Alıştırma görevleri:
1 - Suriyelilerle ilgili yazıda "***" işaretinden sonraki dizelerde anılan kahraman gruplarının hepsini sıralayın.
2 - Suriyelilerle ilgili yazının "Nasıl tepkili olunmasın" ile başlayıp "bile olamayacak adamlar(!)" ifadesine kadar süren kısmını yeniden yazın, ama "millet" yerine "halk" koyun.
3 - Suriyelilerle ilgili yazıya göre protesto gösterisi hangi bayraklarla yapılıyor?

Belge metni:
Nasıl tepkili olunmasın ki…
Mazlumun yanındadır bu millet, merhametlidir, kucak açmıştır Suriyelilere tamam ama eli silah tutabilecek insanların savaştan kaçıp ülkemizde bizim eğlenmemizi engelleyecek boyutta eğlenerek ÖSO bayraklarıyla protesto gösterisi gerçekleştirmesi, hatta ülkenin farklı noktalarında bazen taşkınlık yapıp vatandaşlarımıza zarar verebilmesi kabullenilecek bir şey değil…
***
Bakıyorum savaştan kaçmış ülkemde halay çekiyor güçlü kuvvetli adamlar;
“Hey On Beşli” ağıdına konu olan Hüseyinlerin,
cepheye koşan kadın kahramanların,
Seyit Onbaşıların,
Kınalı Alilerin,
hiç birinin ama hiç birinin tırnağı bile olamayacak adamlar(!)

Verilen kayıtlar:
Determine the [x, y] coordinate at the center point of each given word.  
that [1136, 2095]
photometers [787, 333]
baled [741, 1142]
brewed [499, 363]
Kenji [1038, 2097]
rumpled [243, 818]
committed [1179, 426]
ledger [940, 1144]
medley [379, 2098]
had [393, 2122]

Görevlere göre yanıtlar:
1 - "Hey On Beşli" ağıdına konu olan Hüseyinler, cepheye koşan kadın kahramanlar, Seyit Onbaşılar, Kınalı Aliler

2 -
Nasıl tepkili olunmasın ki…
Mazlumun yanındadır bu halk, merhametlidir, kucak açmıştır Suriyelilere tamam ama eli silah tutabilecek insanların savaştan kaçıp ülkemizde bizim eğlenmemizi engelleyecek boyutta eğlenerek ÖSO bayraklarıyla protesto gösterisi gerçekleştirmesi, hatta ülkenin farklı noktalarında bazen taşkınlık yapıp vatandaşlarımıza zarar verebilmesi kabullenilecek bir şey değil…
***
Bakıyorum savaştan kaçmış ülkemde halay çekiyor güçlü kuvvetli adamlar;
“Hey On Beşli” ağıdına konu olan Hüseyinlerin,
cepheye koşan kadın kahramanların,
Seyit Onbaşıların,
Kınalı Alilerin,
hiç birinin ama hiç birinin tırnağı bile olamayacak adamlar(!)

3 - ÖSO bayraklarıyla.